- Music
- 16 Jan 17
“From a citizen’s point of view it sucks, but from an artist’s point of view it’s fucking great!” says the Trainspotting author.
In advance of the imminent release of T2 Trainspotting, Danny Boyle’s long-awaited sequel to one of the most iconic British films of the Nineties, the author of the books on which the movies are based, Irvine Welsh (pictured), has been sharing his thoughts on the election of Donald Trump.
With homes in Chicago and Miami, Welsh has been living and working in the US for the past few years.
“I think something’s probably got to give, really,” the 59-year-old Scotsman tells Hot Press’ Olaf Tyaransen. “I’m looking at all the news channels and all that, and he’s not even in power yet, and it’s like there seems to be a massive ongoing war taking place.
"It’s not taking place on the streets, but it’s taking place in every kind of…. it’s all people are talking about. It’s the sort of subtext for everything, and it seems to me to invite a kind of paralysis in the whole system of government. I don’t know.”
Even before he has taken office, the POTUS-in-waiting has been embroiled in numerous political, business and sexual scandals. Welsh doesn’t expect this to change anytime soon.
“I think it’s inevitable, when you produce such a controversial candidate – but I mean, everything seems to be contested now, every single thing. And he’s not even in power yet, so I think it’s gonna be an absolute battlefield here, psychologically and culturally, over the next three or four years. There’s so many skeletons in this guy’s cupboard. I can see so many legal challenges.”
In Welsh’s opinion, nobody was more surprised at Trump’s victory than the man himself.
“I just don’t think he expected to win, and I think that he’s not equipped for it. What he’s got in his businesses, and his private life, and his stuff with the taxes and all the money that he’s owing, I think he wants to keep that hidden. And now, he’s gonna have all these legal challenges to expose it.

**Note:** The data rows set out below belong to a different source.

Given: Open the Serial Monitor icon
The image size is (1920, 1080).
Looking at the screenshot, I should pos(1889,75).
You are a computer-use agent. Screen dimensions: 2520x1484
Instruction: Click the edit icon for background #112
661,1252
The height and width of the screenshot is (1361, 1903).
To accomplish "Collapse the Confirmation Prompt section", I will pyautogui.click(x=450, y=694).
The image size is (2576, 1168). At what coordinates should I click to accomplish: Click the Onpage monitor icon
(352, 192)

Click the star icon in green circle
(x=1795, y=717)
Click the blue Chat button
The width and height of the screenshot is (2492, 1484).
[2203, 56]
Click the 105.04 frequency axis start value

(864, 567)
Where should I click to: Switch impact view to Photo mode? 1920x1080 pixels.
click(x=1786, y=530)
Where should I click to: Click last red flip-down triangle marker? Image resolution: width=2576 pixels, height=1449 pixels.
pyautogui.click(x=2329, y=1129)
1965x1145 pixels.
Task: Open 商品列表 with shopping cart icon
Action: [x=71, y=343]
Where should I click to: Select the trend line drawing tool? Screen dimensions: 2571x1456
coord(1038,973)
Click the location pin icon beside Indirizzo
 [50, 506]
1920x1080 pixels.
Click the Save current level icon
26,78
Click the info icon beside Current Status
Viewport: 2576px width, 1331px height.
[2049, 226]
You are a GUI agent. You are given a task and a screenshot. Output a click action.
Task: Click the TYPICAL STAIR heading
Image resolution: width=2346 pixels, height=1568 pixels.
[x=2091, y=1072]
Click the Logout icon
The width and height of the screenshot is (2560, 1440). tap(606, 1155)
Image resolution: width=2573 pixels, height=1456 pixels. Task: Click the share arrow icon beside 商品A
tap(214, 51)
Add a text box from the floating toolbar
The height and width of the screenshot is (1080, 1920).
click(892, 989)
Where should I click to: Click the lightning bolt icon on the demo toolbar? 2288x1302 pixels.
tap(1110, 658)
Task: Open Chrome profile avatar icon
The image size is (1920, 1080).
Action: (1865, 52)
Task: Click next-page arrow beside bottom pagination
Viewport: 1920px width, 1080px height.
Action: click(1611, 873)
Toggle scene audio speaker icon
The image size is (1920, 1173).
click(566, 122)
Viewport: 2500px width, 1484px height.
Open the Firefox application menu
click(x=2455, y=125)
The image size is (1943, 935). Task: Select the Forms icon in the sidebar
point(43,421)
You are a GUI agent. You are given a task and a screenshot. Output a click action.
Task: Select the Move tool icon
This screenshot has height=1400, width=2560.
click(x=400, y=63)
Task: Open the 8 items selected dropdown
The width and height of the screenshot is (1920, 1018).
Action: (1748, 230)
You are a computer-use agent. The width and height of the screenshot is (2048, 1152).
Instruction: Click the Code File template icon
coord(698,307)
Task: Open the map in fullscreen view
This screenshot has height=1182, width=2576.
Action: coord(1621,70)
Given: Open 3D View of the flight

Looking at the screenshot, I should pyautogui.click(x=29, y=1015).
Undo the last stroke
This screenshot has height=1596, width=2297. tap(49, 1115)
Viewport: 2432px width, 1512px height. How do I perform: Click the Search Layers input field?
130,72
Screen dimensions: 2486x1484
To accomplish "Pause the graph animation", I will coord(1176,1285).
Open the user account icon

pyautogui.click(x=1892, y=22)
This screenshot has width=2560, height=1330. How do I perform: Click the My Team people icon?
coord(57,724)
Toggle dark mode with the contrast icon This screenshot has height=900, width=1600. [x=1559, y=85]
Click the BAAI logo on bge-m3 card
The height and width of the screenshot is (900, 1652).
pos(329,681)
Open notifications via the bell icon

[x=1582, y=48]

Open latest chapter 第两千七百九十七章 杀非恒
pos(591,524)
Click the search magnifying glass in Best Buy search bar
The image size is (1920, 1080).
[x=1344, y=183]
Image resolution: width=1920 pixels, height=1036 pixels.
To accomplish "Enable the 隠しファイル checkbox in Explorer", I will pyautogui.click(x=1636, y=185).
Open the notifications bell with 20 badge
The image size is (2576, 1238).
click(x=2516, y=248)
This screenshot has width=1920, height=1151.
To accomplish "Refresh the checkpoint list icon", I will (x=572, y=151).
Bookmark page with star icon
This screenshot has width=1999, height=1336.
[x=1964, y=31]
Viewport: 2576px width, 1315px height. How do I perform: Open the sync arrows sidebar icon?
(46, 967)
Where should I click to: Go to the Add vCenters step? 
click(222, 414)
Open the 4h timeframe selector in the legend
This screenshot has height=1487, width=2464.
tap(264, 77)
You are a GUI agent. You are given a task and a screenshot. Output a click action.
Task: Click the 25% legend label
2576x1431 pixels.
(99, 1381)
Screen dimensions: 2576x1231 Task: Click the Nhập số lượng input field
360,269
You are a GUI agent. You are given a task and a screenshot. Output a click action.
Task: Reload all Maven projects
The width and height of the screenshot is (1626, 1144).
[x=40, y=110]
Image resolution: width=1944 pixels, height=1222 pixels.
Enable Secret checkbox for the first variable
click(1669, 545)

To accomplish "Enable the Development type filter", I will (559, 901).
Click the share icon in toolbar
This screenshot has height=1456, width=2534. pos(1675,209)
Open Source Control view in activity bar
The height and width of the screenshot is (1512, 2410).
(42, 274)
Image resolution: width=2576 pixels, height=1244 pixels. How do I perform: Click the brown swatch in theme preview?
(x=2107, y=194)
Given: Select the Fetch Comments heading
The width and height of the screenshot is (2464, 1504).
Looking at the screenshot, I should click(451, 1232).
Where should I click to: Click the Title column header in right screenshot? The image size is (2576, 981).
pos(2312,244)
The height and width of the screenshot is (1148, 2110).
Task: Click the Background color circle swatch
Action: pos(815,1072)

There’ll be a lot of courtroom brawls and paralysis over the next few years.
“I expect to see him do this victim/bully thing, back and forth, back and forth, because that’s his psychology,” he continues. “It’s gonna be such a strange thing to have somebody like that right at the head of the government. From my point of view, and for artists and writers, it’s massively exciting, because you’re looking at something that’s got the potential to be a major disintegrating factor in the whole society, really. I suppose from a citizen’s point of view it sucks, but from an artist’s point of view it’s fucking great!”